_Exercise_
Give back all of the records underneath exactly, with no omissions.

_Records for the task_
= Beginning of Section =
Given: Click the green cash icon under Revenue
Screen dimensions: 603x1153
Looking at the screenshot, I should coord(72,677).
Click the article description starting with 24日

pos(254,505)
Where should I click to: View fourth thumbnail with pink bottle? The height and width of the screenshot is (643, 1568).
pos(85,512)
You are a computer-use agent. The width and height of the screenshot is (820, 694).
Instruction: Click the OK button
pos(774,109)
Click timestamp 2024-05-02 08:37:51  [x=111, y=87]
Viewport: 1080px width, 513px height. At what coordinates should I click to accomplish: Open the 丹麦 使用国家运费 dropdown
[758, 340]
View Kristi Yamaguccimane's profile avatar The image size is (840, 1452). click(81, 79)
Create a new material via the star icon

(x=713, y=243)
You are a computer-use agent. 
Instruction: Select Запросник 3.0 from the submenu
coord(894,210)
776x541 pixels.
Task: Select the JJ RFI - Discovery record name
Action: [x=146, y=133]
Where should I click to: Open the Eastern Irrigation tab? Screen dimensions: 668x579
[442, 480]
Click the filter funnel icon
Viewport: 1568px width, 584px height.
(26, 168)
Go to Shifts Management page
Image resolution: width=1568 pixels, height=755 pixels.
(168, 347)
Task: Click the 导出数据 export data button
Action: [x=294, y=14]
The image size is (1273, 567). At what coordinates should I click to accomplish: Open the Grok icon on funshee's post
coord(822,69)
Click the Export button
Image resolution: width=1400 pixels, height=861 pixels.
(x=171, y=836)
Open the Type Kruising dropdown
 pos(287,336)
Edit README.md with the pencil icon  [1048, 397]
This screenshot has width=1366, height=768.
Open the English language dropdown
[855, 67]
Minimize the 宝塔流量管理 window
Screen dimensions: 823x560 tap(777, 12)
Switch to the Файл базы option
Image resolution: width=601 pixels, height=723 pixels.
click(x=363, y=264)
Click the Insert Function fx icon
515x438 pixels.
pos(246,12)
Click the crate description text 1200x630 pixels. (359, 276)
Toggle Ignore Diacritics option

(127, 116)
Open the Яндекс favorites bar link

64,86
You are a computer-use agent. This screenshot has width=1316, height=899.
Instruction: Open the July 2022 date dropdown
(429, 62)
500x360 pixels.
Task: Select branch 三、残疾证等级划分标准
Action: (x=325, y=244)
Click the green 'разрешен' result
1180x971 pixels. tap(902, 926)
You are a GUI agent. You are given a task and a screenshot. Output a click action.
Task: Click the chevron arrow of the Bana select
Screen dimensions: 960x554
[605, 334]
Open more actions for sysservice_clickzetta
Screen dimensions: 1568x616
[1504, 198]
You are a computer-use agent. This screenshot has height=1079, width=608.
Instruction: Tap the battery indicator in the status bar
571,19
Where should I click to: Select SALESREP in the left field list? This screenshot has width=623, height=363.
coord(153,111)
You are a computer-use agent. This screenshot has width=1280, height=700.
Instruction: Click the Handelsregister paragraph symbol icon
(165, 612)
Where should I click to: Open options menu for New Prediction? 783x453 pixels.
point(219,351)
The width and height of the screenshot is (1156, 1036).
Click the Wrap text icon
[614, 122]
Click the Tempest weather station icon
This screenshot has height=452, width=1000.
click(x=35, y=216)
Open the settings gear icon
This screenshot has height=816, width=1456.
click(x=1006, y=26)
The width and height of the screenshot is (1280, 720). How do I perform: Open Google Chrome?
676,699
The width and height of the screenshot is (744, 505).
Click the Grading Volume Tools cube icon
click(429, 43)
= End of Section =
_Reply_
Given: Click the green cash icon under Revenue
Screen dimensions: 603x1153
Looking at the screenshot, I should coord(72,677).
Click the article description starting with 24日

pos(254,505)
Where should I click to: View fourth thumbnail with pink bottle? The height and width of the screenshot is (643, 1568).
pos(85,512)
You are a computer-use agent. The width and height of the screenshot is (820, 694).
Instruction: Click the OK button
pos(774,109)
Click timestamp 2024-05-02 08:37:51  [x=111, y=87]
Viewport: 1080px width, 513px height. At what coordinates should I click to accomplish: Open the 丹麦 使用国家运费 dropdown
[758, 340]
View Kristi Yamaguccimane's profile avatar The image size is (840, 1452). click(81, 79)
Create a new material via the star icon

(x=713, y=243)
You are a computer-use agent. 
Instruction: Select Запросник 3.0 from the submenu
coord(894,210)
776x541 pixels.
Task: Select the JJ RFI - Discovery record name
Action: [x=146, y=133]
Where should I click to: Open the Eastern Irrigation tab? Screen dimensions: 668x579
[442, 480]
Click the filter funnel icon
Viewport: 1568px width, 584px height.
(26, 168)
Go to Shifts Management page
Image resolution: width=1568 pixels, height=755 pixels.
(168, 347)
Task: Click the 导出数据 export data button
Action: [x=294, y=14]
The image size is (1273, 567). At what coordinates should I click to accomplish: Open the Grok icon on funshee's post
coord(822,69)
Click the Export button
Image resolution: width=1400 pixels, height=861 pixels.
(x=171, y=836)
Open the Type Kruising dropdown
 pos(287,336)
Edit README.md with the pencil icon  [1048, 397]
This screenshot has width=1366, height=768.
Open the English language dropdown
[855, 67]
Minimize the 宝塔流量管理 window
Screen dimensions: 823x560 tap(777, 12)
Switch to the Файл базы option
Image resolution: width=601 pixels, height=723 pixels.
click(x=363, y=264)
Click the Insert Function fx icon
515x438 pixels.
pos(246,12)
Click the crate description text 1200x630 pixels. (359, 276)
Toggle Ignore Diacritics option

(127, 116)
Open the Яндекс favorites bar link

64,86
You are a computer-use agent. This screenshot has width=1316, height=899.
Instruction: Open the July 2022 date dropdown
(429, 62)
500x360 pixels.
Task: Select branch 三、残疾证等级划分标准
Action: (x=325, y=244)
Click the green 'разрешен' result
1180x971 pixels. tap(902, 926)
You are a GUI agent. You are given a task and a screenshot. Output a click action.
Task: Click the chevron arrow of the Bana select
Screen dimensions: 960x554
[605, 334]
Open more actions for sysservice_clickzetta
Screen dimensions: 1568x616
[1504, 198]
You are a computer-use agent. This screenshot has height=1079, width=608.
Instruction: Tap the battery indicator in the status bar
571,19
Where should I click to: Select SALESREP in the left field list? This screenshot has width=623, height=363.
coord(153,111)
You are a computer-use agent. This screenshot has width=1280, height=700.
Instruction: Click the Handelsregister paragraph symbol icon
(165, 612)
Where should I click to: Open options menu for New Prediction? 783x453 pixels.
point(219,351)
The width and height of the screenshot is (1156, 1036).
Click the Wrap text icon
[614, 122]
Click the Tempest weather station icon
This screenshot has height=452, width=1000.
click(x=35, y=216)
Open the settings gear icon
This screenshot has height=816, width=1456.
click(x=1006, y=26)
The width and height of the screenshot is (1280, 720). How do I perform: Open Google Chrome?
676,699
The width and height of the screenshot is (744, 505).
Click the Grading Volume Tools cube icon
click(429, 43)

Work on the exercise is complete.